[OT] Memory Models and Multi/Virtual-Cores -- Software IOTLB

loony at loonybin.org (Peter Arremann) · Wed Jun 29 14:20:04 2005

On Wednesday 29 June 2005 02:15, Bryan J. Smith wrote:
> On Wed, 2005-06-29 at 00:26 -0400, Peter Arremann wrote:
> > RedHat and others don't want to have to support two separate kernels - so
> > they limit IO to the lowest 4GB no matter if you're running an Opteron
> > or EM64T.
>
> On Wed, 2005-06-29 at 00:01 -0500, Bryan J. Smith wrote:
> > ?  I was unaware this is how they handled Opteron.  I thought Red Hat
> > _dynamically_ handled EM64T separately in their x86-64 kernels, and that
> > was a major performance hit.
>
> Looking again at the release notes ...
>
> http://www.centos.org/docs/3/release-notes/as-amd64/RELEASE-NOTES-U2-
> x86_64-en.html#id3938207
Yes, I used that URL before as well  :-) I interpreted it different though as 
it being implemented for both... pci-gart.c  shows in its init function 
iommu_setup where the initialization is done... the only place where its 
called is in setup.c where there is a define around it with CONFIG_GART_IOMMU
... That's set to yes, so that code is compiled in. In pci-gart.c you can see 
that the string "soft" would have to be passed to that function for Intel 
software mmu... I didn't have time to track down where it goes from there - 
my vacation is over and I need to get back to work... 
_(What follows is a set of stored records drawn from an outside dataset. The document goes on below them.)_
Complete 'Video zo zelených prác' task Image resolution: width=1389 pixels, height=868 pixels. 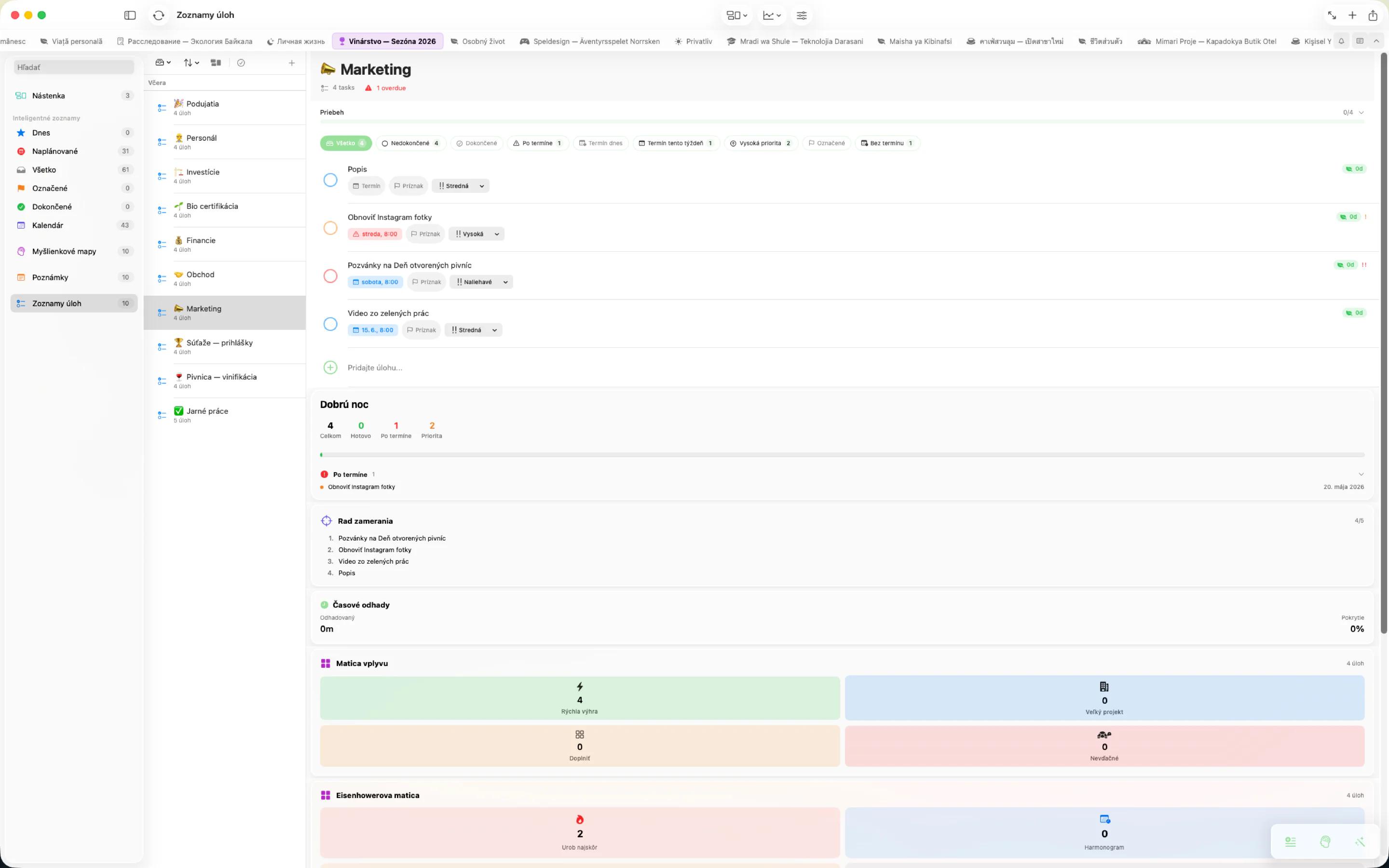tap(330, 325)
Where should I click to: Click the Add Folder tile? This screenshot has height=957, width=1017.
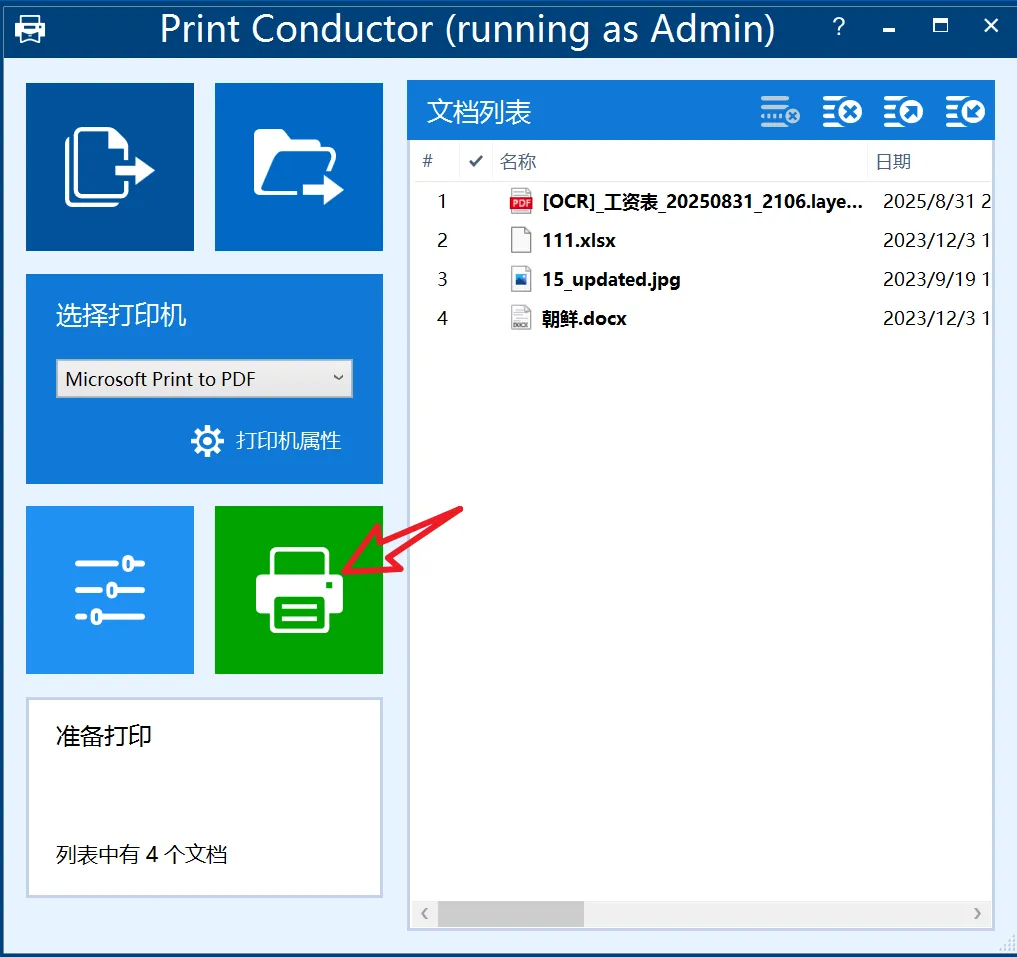tap(298, 167)
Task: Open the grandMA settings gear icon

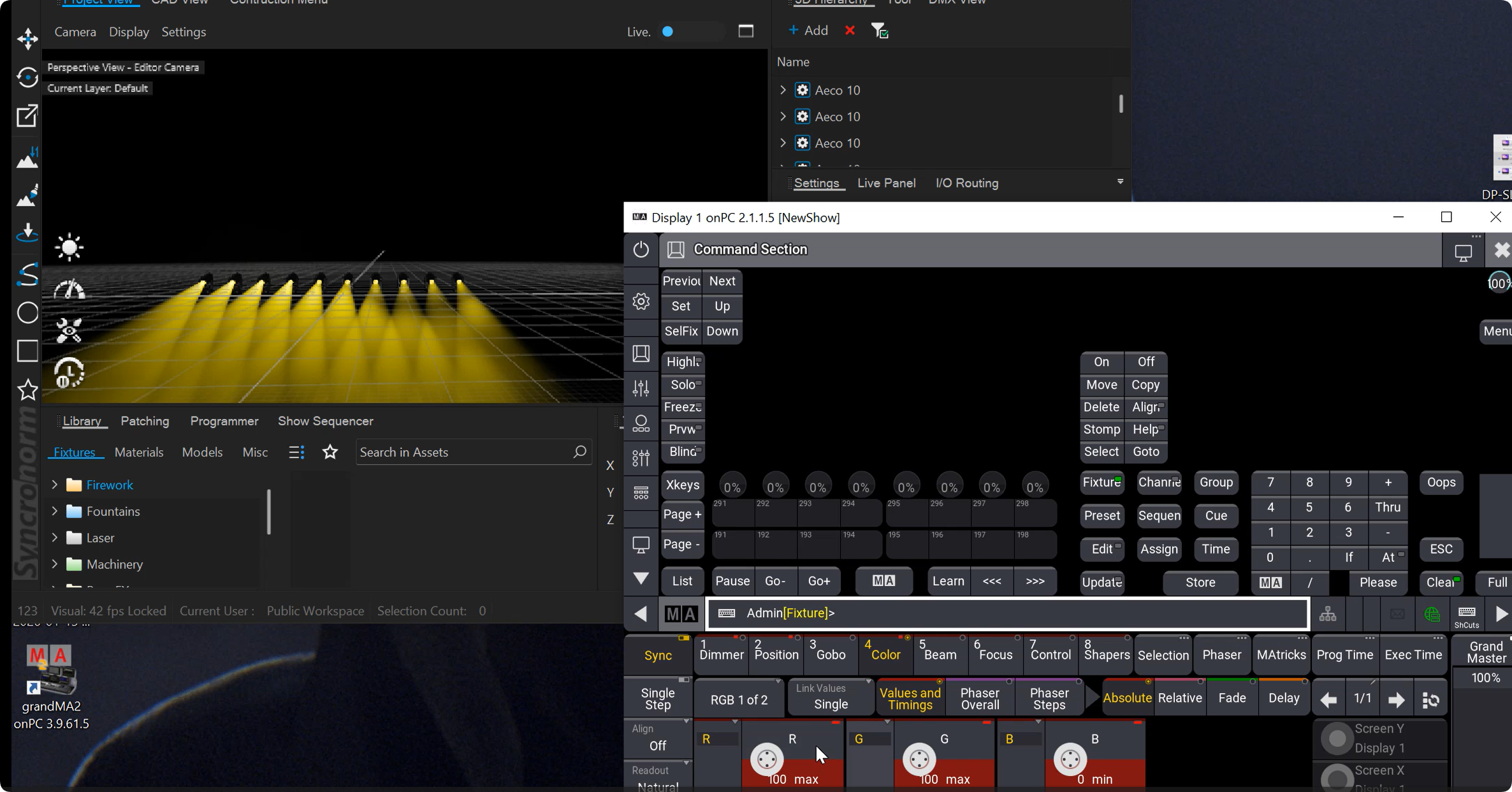Action: [x=641, y=301]
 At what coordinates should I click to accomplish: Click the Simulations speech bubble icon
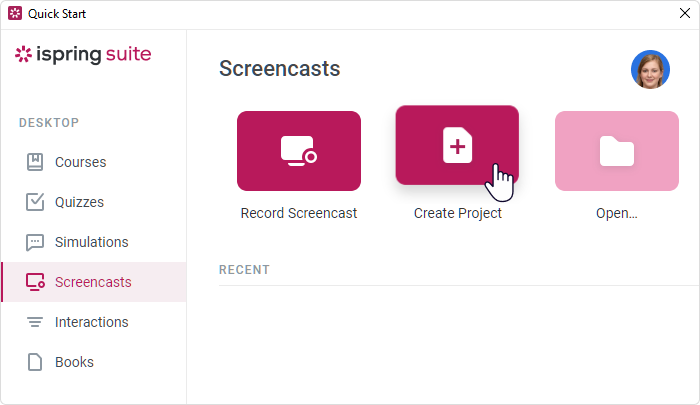click(x=35, y=242)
> >From the looks of it, it's not just whether memory mapped I/O is above
>
> 4GiB, but _any_ direct memory access (DMA) by a device where either the
> source or destination is above 4GiB.  I.e., the memory mapped I/O might
> be below 4GiB, but the device might be executing a DMA transfer to user
> memory above 4GiB.
>
> That's where the "Software IOTLB" comes in, _only_enabled_ on EM64T.
>
> If I remember back to the March 2004 onward threads on the LKML, that's
> how they dealt with it -- using pre-allocated kernel bounced buffers
> below 4GiB.  A Linux/x86-64 kernel _always_ uses an I/O MMU -- it is
> just software for EM64T if either the source or destination address of a
> DMA transfer is above 4GiB.
>
> I don't think it really matters where the memory mapped I/O is itself.
> Although it obviously is advantageous if it is setup under 4GiB on EM64T
> -- because it would only need the "bounce buffers" when a DMA transfer
> is to user memory above 4GiB, instead of _always_ if the memory mapped
> I/O was above 4GiB.

Yes - the question was about bounce buffers... You need them for DMA access 
like I said before - and if Intel had implemented an IO mmu, you wouldn't 
need it there either. 

Peter.